* **TASK GOAL**: Filter the entries for the word "will". Copy each line in which it occurs.

* **RECORDS TO PROCESS**:
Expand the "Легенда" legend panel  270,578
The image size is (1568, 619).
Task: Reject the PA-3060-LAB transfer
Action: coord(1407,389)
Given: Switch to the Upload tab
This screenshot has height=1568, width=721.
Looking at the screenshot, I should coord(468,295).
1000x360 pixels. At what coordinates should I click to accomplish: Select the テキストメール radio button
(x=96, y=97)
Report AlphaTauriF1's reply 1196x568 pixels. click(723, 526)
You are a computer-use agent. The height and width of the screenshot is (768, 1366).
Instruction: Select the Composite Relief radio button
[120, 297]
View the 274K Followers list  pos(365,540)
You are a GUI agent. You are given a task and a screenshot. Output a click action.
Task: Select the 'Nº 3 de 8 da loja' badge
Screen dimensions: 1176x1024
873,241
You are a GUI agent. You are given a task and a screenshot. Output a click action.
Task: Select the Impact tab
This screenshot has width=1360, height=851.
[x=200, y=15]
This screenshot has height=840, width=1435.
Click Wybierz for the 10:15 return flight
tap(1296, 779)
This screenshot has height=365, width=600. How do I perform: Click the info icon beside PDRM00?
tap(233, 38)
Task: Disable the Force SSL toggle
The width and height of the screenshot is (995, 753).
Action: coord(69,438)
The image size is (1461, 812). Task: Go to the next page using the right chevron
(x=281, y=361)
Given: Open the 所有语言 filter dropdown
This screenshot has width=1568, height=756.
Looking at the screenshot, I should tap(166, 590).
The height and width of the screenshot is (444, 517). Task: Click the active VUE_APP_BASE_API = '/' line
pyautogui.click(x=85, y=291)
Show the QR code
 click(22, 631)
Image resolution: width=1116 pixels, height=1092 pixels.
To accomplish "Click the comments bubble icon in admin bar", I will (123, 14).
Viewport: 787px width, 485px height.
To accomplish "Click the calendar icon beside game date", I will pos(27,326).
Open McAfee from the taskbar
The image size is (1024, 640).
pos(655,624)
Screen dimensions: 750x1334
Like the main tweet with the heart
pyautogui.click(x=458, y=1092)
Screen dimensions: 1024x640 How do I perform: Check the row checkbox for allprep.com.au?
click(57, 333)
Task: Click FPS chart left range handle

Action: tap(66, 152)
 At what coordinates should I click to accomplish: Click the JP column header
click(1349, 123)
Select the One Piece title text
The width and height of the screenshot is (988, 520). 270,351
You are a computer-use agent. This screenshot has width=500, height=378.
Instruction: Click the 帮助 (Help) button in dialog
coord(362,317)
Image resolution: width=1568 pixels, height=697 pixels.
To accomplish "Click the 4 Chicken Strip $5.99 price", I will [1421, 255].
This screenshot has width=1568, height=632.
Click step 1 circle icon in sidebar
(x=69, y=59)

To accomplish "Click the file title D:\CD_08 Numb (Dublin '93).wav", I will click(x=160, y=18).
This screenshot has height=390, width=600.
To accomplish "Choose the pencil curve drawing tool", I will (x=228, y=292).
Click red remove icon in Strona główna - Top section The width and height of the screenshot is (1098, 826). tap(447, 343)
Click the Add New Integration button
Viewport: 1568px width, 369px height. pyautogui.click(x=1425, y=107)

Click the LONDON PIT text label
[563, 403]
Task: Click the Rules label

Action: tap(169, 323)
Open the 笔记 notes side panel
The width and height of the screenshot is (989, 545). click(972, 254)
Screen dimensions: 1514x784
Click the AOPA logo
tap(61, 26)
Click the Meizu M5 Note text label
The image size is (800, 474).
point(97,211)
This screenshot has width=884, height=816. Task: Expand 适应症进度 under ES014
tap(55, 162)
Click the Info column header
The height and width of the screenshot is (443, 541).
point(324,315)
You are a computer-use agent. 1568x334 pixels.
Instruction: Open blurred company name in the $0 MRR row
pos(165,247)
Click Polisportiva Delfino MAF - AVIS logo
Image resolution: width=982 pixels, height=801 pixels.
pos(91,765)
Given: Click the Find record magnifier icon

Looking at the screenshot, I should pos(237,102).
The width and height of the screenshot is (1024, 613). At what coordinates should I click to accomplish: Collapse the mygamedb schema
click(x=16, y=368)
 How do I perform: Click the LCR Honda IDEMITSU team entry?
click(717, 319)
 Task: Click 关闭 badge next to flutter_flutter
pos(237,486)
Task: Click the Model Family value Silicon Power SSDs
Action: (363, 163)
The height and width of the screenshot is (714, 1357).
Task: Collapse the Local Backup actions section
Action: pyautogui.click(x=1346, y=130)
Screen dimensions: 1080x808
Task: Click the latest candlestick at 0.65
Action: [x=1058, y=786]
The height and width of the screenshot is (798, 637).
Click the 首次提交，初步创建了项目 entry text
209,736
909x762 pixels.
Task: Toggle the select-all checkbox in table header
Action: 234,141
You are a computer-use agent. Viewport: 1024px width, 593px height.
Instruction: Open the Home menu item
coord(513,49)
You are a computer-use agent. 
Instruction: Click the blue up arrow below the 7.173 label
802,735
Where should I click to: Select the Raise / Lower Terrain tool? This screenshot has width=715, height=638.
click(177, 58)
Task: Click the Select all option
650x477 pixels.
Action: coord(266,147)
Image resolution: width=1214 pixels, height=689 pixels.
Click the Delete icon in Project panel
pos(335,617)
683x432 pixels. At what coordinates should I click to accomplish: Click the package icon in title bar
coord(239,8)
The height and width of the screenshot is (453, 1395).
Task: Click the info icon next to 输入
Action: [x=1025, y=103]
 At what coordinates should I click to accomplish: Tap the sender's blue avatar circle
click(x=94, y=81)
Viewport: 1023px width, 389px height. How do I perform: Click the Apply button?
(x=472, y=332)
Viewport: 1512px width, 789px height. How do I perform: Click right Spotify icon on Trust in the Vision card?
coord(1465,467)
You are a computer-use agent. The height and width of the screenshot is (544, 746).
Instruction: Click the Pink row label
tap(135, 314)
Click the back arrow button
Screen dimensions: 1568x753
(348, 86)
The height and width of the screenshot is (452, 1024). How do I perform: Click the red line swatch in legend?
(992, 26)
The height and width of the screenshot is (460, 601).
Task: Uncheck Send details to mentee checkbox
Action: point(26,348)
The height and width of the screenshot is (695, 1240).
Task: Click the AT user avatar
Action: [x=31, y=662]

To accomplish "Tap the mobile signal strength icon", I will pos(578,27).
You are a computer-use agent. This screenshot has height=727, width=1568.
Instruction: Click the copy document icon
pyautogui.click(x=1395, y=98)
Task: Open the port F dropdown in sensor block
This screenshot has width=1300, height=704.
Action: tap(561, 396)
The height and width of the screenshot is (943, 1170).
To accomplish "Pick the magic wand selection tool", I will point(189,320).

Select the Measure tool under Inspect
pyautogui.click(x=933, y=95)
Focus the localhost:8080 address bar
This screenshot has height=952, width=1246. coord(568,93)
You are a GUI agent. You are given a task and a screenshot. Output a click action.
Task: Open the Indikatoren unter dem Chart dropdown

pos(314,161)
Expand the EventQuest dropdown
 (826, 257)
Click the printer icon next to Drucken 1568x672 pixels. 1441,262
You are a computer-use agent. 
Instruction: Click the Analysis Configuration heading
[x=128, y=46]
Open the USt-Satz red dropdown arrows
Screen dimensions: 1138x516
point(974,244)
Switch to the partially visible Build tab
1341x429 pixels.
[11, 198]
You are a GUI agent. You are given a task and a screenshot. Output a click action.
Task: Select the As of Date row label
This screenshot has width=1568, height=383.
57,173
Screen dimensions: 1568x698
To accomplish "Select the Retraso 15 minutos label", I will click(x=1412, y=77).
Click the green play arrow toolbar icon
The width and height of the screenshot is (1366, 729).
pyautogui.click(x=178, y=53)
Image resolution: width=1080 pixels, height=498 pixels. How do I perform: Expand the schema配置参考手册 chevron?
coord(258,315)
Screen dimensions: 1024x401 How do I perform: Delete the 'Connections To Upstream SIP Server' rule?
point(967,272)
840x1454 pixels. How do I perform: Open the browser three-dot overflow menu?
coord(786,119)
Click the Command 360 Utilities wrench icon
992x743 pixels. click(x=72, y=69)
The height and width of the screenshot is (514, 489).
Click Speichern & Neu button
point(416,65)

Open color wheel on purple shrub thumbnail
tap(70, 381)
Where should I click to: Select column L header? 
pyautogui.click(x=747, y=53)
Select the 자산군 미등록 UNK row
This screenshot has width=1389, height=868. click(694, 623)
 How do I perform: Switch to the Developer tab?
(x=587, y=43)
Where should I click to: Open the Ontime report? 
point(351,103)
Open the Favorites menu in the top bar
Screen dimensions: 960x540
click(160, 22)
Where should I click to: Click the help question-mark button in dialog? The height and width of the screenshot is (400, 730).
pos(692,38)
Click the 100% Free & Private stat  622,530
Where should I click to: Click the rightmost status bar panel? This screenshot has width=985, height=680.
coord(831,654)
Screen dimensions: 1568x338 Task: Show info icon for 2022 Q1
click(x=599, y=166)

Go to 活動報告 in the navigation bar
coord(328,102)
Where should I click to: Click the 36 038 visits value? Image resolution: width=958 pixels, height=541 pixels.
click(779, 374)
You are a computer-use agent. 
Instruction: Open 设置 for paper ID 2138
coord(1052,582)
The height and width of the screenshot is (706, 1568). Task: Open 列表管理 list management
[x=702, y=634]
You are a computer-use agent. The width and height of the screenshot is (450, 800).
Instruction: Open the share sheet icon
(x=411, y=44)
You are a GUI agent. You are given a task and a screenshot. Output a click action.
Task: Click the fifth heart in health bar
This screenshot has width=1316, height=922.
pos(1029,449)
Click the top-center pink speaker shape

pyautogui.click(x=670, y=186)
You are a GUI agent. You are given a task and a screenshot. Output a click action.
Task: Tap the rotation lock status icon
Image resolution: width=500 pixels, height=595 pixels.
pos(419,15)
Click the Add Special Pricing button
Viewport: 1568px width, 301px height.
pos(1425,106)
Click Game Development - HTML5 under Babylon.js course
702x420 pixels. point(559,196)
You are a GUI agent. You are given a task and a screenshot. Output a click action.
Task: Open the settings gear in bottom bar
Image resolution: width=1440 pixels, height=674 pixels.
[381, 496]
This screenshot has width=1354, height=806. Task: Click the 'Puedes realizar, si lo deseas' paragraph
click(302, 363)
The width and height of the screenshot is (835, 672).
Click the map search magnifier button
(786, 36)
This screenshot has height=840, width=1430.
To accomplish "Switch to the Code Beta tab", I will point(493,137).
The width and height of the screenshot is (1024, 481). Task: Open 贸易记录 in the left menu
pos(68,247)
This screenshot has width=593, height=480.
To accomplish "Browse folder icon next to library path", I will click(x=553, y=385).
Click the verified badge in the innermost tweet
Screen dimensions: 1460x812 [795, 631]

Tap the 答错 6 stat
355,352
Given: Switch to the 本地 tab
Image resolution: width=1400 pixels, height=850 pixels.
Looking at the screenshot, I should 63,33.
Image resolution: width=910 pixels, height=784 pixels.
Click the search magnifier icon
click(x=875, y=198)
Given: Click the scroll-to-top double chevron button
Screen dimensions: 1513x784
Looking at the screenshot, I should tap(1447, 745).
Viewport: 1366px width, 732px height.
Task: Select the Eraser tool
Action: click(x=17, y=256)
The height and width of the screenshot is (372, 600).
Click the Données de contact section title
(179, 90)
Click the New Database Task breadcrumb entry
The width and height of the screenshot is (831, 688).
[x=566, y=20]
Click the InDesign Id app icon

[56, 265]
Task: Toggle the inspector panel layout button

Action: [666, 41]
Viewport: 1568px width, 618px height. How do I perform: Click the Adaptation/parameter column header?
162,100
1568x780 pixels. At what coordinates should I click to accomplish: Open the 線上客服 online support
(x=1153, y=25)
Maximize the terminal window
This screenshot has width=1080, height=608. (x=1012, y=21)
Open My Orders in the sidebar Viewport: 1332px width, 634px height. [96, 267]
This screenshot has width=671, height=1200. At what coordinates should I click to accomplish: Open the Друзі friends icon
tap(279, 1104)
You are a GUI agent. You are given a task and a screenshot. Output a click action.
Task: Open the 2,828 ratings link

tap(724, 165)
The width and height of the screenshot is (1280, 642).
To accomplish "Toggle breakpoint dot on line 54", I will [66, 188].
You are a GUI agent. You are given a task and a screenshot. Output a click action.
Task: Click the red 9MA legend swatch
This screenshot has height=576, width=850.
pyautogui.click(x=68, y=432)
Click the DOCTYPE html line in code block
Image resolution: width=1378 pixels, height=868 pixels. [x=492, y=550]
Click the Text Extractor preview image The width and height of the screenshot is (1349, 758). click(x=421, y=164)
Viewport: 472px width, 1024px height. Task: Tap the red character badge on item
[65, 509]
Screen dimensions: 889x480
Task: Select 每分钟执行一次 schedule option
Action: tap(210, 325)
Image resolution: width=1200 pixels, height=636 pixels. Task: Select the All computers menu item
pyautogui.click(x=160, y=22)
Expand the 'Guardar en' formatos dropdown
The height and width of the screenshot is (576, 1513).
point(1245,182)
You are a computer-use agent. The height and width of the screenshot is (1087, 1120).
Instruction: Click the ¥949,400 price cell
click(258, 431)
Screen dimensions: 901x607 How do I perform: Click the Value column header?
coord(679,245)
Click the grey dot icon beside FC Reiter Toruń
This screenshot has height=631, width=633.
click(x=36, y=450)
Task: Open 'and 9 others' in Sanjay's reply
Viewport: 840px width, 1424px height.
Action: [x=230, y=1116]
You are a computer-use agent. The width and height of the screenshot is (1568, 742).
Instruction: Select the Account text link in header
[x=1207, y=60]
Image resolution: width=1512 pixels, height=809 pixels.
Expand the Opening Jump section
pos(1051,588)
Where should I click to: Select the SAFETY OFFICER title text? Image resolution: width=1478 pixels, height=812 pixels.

* **EXERCISE ANSWER**:
To accomplish "Click the comments bubble icon in admin bar", I will (123, 14).
To accomplish "Click the calendar icon beside game date", I will pos(27,326).
To accomplish "Click the 4 Chicken Strip $5.99 price", I will [1421, 255].
To accomplish "Click the file title D:\CD_08 Numb (Dublin '93).wav", I will click(x=160, y=18).
To accomplish "Choose the pencil curve drawing tool", I will (x=228, y=292).
To accomplish "Tap the mobile signal strength icon", I will pos(578,27).
To accomplish "Pick the magic wand selection tool", I will point(189,320).
To accomplish "Select the Retraso 15 minutos label", I will click(x=1412, y=77).
To accomplish "Switch to the Code Beta tab", I will point(493,137).
To accomplish "Browse folder icon next to library path", I will click(x=553, y=385).
To accomplish "Toggle breakpoint dot on line 54", I will [66, 188].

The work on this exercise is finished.